The group recommended a publicly funded co-ordination system to link patients with doctors willing to help a terminally ill person die.

It said such a system would ensure that people in rural and remote communities have equitable access to physician-assisted dying, perhaps through physician visits or telemedicine.

Saskatchewan is still trying to figure out which doctors will provide the service.

"We don't expect that we will see the service available in every community, but we certainly expect that there would be broadly based accessibility in a number of health regions, so it won't be available only in the big centres," says Pauline Rousseau, executive director of the strategy and innovation branch with Saskatchewan's Ministry of Health.

Medical regulators in every province have issued guidelines instructing doctors how to proceed with assisted dying.

The College of Physicians and Surgeons of Saskatchewan policy says physicians can follow their conscience when deciding whether to provide the service.

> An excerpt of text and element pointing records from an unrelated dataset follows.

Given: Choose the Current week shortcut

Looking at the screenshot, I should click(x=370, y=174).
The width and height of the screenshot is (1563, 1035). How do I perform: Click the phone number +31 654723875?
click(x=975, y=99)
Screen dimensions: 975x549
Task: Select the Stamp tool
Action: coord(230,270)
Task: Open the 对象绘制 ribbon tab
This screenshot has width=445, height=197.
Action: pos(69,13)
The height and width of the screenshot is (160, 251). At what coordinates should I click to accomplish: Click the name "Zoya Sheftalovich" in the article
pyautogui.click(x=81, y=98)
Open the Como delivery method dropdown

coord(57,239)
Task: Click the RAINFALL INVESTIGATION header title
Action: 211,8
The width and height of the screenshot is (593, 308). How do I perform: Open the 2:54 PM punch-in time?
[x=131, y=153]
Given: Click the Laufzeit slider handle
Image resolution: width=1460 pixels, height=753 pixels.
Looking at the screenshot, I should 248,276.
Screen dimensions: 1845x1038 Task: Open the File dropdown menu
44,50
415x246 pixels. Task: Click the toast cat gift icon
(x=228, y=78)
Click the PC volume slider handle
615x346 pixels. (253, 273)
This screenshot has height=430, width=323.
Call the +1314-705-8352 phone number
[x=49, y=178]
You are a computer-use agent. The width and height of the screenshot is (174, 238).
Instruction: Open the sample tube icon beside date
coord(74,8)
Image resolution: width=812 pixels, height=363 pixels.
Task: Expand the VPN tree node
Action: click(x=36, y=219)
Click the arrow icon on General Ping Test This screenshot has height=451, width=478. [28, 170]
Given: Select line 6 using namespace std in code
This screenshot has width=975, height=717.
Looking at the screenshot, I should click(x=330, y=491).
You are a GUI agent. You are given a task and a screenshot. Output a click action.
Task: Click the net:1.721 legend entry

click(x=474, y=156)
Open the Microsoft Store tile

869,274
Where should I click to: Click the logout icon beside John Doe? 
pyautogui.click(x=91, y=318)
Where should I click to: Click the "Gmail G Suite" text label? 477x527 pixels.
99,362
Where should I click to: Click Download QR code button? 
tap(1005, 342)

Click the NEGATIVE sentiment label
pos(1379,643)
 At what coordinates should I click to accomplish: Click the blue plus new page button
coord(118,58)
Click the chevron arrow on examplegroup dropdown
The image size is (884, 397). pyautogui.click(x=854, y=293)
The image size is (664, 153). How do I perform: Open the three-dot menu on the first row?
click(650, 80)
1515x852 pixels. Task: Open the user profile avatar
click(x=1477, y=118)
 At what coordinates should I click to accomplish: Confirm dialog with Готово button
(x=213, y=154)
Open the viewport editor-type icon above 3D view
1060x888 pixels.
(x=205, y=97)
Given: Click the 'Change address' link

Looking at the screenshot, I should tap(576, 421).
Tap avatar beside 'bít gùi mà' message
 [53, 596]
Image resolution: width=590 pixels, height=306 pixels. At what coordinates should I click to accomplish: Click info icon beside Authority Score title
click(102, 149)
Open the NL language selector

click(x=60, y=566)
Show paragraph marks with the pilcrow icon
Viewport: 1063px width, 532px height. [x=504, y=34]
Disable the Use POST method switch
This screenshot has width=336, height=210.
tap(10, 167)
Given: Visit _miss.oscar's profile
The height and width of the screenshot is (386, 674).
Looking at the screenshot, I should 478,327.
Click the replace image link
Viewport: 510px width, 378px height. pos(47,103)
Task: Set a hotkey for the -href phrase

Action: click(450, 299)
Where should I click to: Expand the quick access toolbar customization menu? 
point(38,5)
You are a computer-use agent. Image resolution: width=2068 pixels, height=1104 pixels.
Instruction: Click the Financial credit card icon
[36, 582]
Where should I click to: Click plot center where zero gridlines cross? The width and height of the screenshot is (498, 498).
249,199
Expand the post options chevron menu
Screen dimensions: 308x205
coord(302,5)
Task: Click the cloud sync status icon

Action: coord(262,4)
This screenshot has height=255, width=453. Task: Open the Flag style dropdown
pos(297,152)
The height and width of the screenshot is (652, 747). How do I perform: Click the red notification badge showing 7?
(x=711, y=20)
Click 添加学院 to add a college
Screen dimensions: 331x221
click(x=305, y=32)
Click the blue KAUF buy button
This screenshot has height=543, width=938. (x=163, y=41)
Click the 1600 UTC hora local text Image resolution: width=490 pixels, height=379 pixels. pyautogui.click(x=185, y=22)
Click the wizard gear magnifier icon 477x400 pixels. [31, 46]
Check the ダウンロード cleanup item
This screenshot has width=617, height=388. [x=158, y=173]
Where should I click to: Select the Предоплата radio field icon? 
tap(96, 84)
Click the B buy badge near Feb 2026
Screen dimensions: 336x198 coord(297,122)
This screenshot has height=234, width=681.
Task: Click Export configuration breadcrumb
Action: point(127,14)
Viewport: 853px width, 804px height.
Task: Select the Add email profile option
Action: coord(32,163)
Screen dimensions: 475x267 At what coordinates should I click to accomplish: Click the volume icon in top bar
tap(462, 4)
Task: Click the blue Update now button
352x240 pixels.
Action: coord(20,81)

However, the college also says doctors must not abandon a patient who makes the request.

"You don't want patients who are potentially terminal, or certainly suffering, to have to go running around trying to find some doctor somewhere that's prepared to deal with this," says Bryan Salte, legal counsel for the college.

"And at the present time, we simply don't have a handle on who is willing to assist and where those people are."

Salte says with smaller numbers of physicians in some communities, it's entirely possible that nobody will be prepared to undertake the assessment, the prescribing or the administration that would allow a patient to access medical aid dying. But he notes that patients in rural areas often have to travel to bigger cities for major operations.

"The reality is that certain things can be delivered in small communities and certain things can't," added Salte.

The federal legislation puts forward two possible approaches to assisted dying: Physician administered and physician prescribed.

Physician administered could mean the doctor delivers an injection Physician prescribed is sometimes referred to as the Oregon approach, where patients get prescriptions for lethal doses of medication that they can take at home on their own.

"That would be another vehicle through which there would be broader access," says Rousseau.

Gokool noted that the proposed federal legislation would also allow nurse practitioners to support and provide an assisted death.

There are other workarounds too, such as conferring with a second doctor via telemedicine, she says.

"I think that's going to be especially important in very remote communities," says Gokool.

Pillay doesn't think living in a rural area will be an obstacle.

"I don't think firstly, that it's going to be a common, everyday thing that patients are going to be seeking this out," he says.

"But what we would like to see is that we have a robust framework in place that's pan-Canadian, that will be amenable to offering equitable care no matter where you live in Canada."